[208]: Doubt has been cast on this story, owing to the incidental mention by the chronicler of a shaped head-space in this coffin. This has been held to point to a twelfth century origin for the Legend, inasmuch as such head-spaces were not used until that date. In the present year(1910), however, an undoubtedly Roman sarcophagus thus shaped has been unearthed in Egypt. It is figured in the Illustrated London News (July 23, 1910).

[209]: Archdeacon Cunningham doubts this.

[210]: See p. [178].

[211]: See my History of Cambridgeshire.

[212]: A mark of silver was worth 13s. 4d.; a mark of gold was 100 shillings. A labourer's wage was at this date 1d. per day, so that these sums must be multiplied thirty-fold to get their equivalent value at the present day.

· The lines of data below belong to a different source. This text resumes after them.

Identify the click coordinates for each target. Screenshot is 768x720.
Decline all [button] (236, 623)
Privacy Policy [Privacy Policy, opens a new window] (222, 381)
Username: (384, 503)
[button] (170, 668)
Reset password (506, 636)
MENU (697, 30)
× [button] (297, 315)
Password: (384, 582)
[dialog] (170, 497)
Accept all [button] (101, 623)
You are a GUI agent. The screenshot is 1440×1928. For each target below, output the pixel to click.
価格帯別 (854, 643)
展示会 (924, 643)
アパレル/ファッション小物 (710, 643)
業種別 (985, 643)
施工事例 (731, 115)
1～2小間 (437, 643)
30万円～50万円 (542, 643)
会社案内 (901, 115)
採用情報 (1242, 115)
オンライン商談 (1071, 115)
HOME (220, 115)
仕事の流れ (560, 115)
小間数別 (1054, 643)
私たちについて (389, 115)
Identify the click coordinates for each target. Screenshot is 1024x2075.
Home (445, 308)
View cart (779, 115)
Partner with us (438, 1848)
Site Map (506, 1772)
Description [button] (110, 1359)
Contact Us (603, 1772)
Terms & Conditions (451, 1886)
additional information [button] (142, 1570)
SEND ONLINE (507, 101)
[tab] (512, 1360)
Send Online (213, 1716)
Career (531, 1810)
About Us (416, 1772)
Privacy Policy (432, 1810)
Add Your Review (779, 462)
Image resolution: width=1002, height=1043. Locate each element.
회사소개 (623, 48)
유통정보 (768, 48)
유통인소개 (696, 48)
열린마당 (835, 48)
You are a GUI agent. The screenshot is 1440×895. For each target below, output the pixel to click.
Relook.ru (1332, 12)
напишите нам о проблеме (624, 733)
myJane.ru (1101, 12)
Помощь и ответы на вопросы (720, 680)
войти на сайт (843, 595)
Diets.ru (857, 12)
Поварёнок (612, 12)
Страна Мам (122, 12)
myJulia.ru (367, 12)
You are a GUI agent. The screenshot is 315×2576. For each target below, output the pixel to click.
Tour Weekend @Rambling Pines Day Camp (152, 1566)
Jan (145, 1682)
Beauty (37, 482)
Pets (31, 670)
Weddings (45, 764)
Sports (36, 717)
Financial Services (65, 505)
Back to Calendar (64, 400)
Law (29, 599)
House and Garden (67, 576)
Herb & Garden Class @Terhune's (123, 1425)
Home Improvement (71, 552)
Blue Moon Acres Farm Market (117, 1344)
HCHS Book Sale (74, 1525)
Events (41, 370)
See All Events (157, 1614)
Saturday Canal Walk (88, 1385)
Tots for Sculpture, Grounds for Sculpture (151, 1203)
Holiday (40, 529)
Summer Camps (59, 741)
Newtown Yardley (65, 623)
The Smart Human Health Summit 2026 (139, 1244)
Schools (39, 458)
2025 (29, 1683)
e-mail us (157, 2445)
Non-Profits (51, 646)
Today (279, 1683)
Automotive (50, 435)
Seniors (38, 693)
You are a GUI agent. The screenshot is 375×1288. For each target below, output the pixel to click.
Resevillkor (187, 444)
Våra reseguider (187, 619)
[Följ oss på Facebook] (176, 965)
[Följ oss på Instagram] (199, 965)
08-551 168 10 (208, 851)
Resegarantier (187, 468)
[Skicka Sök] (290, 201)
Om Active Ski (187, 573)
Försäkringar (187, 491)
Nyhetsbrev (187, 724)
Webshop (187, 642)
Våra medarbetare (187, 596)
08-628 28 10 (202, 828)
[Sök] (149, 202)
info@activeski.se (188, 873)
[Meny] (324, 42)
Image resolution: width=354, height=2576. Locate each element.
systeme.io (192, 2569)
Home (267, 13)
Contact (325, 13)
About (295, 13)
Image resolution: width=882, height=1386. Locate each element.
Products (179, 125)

[213]: The county, at this time, comprised only the district south of the Isle. This ecclesiastical connection between it and the Isle was the first towards their later unification. See p. [8].

[214]: We find the monks complaining that the £300 a year (equivalent to £9,000 now), to which the Abbey income sank in the twelfth century would barely support forty monks. The best working standard by which to ascertain how much money is worth in any given age is the current day-wage of a labourer. In the fourteenth century this was 1d.; it is now 2s. 6d. Therefore money went thirty times as far then as now.

[215]: This was a cassock lined with wool. The word surplice is derived from it, being an alb roomy enough to wear over a pellice.

[216]: The boots were of soft leather rising nearly to the knee.

[217]: This was probably the head-covering which the monks of Ely wore, by special licence from the Pope, "on account of the windy situation of their church." The name may survive in our modern "billy-cock."